The client's requirements
While developing its online banking channels, the bank sought a new method to handle client security that would cover:
Secure and fast login to the electronic service
Transaction authorization and signatures, including a full visualization of the transaction based on the given means of authentication
The new authentication method was primarily intended to replace STS OTP codes and was targeted towards users of smartphones and tablets running all key operating systems: Apple’s iOS, Google’s Android, and Microsoft Windows.
The solution delivered
During 2014-2015, MONET+ implemented a consolidated authentication solution for ČSOB based on the CASE authentication server and the CASE mobile authentication method (ČSOB Smart Key) for Android, iOS, and Windows platforms.
In order to support the lifecycle of the new authentication method, MONET+ provided tools for remote management of the mobile app’s dynamic content (graphics, help, etc.), a solution comprising of full transaction visualization dynamically adapted to the contents / channel / transaction (WYSIWYS), as well as a push server for pro-active communication with the mobile app.
The app is designed to be user-friendly, respecting the respective UX concepts and specifications of various mobile platforms.
Integral parts of the delivery were security components (a cryptographic SDK for the mobile platforms, a security gateway, and secure storage of sensitive information on the server).
Benefits of the delivered solution
A full authentication method for smartphone users compliant with PSD2 regulatory requirements (strong authentication as well as the readiness of the method to handle different channels, including those of third parties).

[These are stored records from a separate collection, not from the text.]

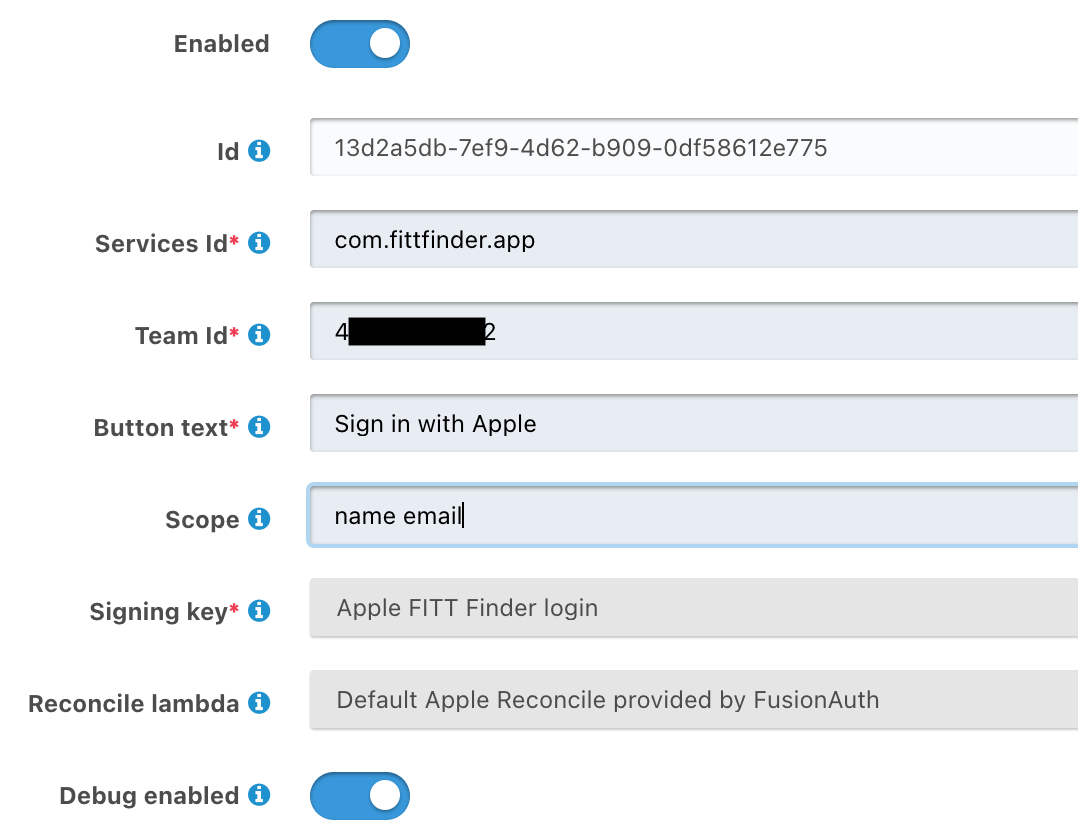The width and height of the screenshot is (1078, 836).
Task: Click the read-only Id field
Action: 694,147
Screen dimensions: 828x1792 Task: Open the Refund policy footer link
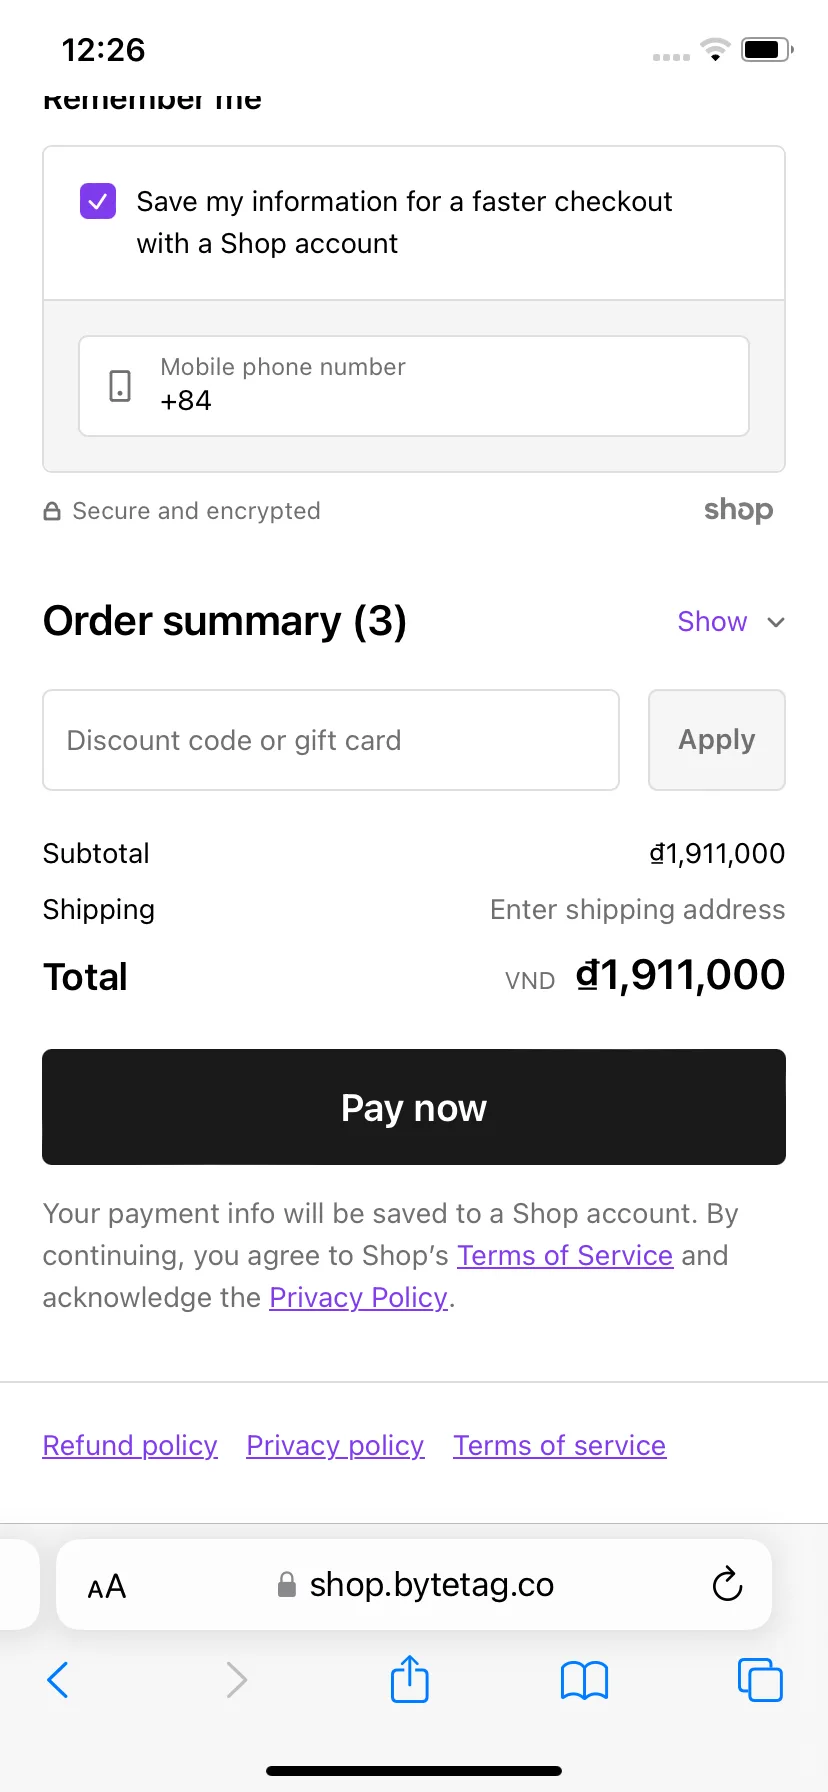pos(130,1445)
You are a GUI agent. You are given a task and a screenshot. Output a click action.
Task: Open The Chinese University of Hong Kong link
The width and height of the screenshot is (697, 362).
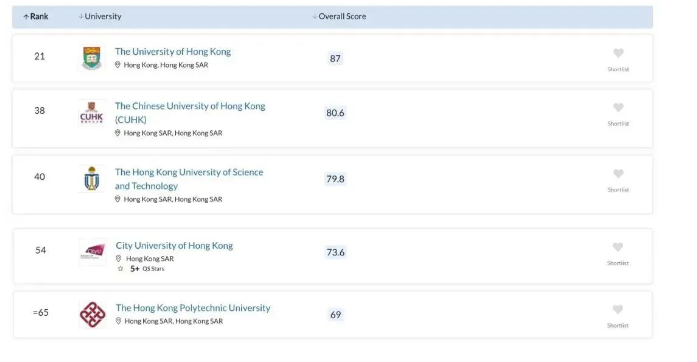(190, 113)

Given the large number of ČSOB’s digital channels, the new authentication method was designed to be channel-neutral. When utilized with a specific electronic channel or service, the mobile app visually adapts to the service that generates the demand for authentication or authorization (by way of a specific transaction visualization).
In complement to online authentication, again via a data network, the app can be run in offline mode to generate one-time passwords or signature codes, using a QR code for transmitting transaction data to the mobile app.